• [Your task] Write out, from the entries below, exactly the lines that run between the lines holding "Return & Refunds (884, 455)" and "irmibam@gmail.com (246, 1960)", inclusive, and stop there.

Dataset records:
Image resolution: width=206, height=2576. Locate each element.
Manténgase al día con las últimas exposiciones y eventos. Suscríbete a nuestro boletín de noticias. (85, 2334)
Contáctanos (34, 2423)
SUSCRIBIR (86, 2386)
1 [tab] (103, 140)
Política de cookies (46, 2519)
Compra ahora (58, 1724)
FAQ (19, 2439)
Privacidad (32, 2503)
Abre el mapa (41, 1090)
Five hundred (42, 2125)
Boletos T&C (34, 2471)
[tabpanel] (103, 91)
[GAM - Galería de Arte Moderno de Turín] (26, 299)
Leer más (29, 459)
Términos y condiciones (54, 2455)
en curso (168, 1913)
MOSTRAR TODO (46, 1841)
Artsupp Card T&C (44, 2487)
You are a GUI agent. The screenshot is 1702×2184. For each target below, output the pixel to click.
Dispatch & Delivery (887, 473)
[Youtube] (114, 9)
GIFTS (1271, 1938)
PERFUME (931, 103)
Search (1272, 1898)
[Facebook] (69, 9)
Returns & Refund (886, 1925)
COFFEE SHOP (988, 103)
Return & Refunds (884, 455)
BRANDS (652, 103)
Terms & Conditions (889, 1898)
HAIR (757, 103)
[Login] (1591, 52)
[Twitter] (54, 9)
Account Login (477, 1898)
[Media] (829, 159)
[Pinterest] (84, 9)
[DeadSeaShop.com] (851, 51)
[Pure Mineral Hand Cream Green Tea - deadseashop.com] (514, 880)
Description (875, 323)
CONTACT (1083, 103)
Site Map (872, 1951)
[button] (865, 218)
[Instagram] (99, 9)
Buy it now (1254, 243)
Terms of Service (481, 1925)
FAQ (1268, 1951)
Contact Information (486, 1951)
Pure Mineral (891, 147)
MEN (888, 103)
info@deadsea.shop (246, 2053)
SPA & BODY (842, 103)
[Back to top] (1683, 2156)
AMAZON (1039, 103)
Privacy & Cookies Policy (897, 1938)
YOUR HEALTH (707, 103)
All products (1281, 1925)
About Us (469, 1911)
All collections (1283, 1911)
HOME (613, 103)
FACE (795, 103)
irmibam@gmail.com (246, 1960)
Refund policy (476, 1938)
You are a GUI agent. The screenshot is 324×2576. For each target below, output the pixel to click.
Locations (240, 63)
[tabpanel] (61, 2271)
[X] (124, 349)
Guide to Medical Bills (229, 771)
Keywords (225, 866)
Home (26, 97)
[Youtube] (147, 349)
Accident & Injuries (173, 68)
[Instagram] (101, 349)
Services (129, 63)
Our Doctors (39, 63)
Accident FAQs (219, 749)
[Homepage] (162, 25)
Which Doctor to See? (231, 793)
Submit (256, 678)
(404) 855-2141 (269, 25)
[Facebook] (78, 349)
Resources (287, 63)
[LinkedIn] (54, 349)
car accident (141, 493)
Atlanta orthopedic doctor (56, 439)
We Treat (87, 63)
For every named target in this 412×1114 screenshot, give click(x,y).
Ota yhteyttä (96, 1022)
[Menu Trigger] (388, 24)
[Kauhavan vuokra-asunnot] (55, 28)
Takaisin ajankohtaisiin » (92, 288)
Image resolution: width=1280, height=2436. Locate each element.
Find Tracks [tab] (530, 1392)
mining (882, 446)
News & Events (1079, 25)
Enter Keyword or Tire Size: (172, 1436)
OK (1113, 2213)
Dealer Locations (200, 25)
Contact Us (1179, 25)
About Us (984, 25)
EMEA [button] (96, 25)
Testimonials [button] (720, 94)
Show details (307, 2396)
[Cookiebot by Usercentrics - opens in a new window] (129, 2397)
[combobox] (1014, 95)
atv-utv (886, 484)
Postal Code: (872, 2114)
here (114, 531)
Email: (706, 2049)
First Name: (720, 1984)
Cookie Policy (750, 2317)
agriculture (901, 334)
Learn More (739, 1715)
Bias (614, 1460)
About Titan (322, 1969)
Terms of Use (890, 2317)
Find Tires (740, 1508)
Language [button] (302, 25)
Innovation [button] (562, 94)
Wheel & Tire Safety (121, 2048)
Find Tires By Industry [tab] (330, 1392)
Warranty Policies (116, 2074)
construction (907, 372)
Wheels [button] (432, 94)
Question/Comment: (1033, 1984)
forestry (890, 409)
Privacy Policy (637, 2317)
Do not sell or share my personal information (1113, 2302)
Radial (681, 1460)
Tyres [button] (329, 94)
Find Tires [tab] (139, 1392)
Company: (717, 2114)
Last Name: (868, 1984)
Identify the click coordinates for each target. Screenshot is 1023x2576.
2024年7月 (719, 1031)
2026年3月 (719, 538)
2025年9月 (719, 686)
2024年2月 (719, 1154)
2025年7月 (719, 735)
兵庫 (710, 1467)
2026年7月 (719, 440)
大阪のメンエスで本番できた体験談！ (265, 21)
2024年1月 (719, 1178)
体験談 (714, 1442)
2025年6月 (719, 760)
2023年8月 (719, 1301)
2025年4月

• [Problem solution]
Return & Refunds (884, 455)
BRANDS (652, 103)
Terms & Conditions (889, 1898)
HAIR (757, 103)
[Login] (1591, 52)
[Twitter] (54, 9)
Account Login (477, 1898)
[Media] (829, 159)
[Pinterest] (84, 9)
[DeadSeaShop.com] (851, 51)
[Pure Mineral Hand Cream Green Tea - deadseashop.com] (514, 880)
Description (875, 323)
CONTACT (1083, 103)
Site Map (872, 1951)
[button] (865, 218)
[Instagram] (99, 9)
Buy it now (1254, 243)
Terms of Service (481, 1925)
FAQ (1268, 1951)
Contact Information (486, 1951)
Pure Mineral (891, 147)
MEN (888, 103)
info@deadsea.shop (246, 2053)
SPA & BODY (842, 103)
[Back to top] (1683, 2156)
AMAZON (1039, 103)
Privacy & Cookies Policy (897, 1938)
YOUR HEALTH (707, 103)
All products (1281, 1925)
About Us (469, 1911)
All collections (1283, 1911)
HOME (613, 103)
FACE (795, 103)
irmibam@gmail.com (246, 1960)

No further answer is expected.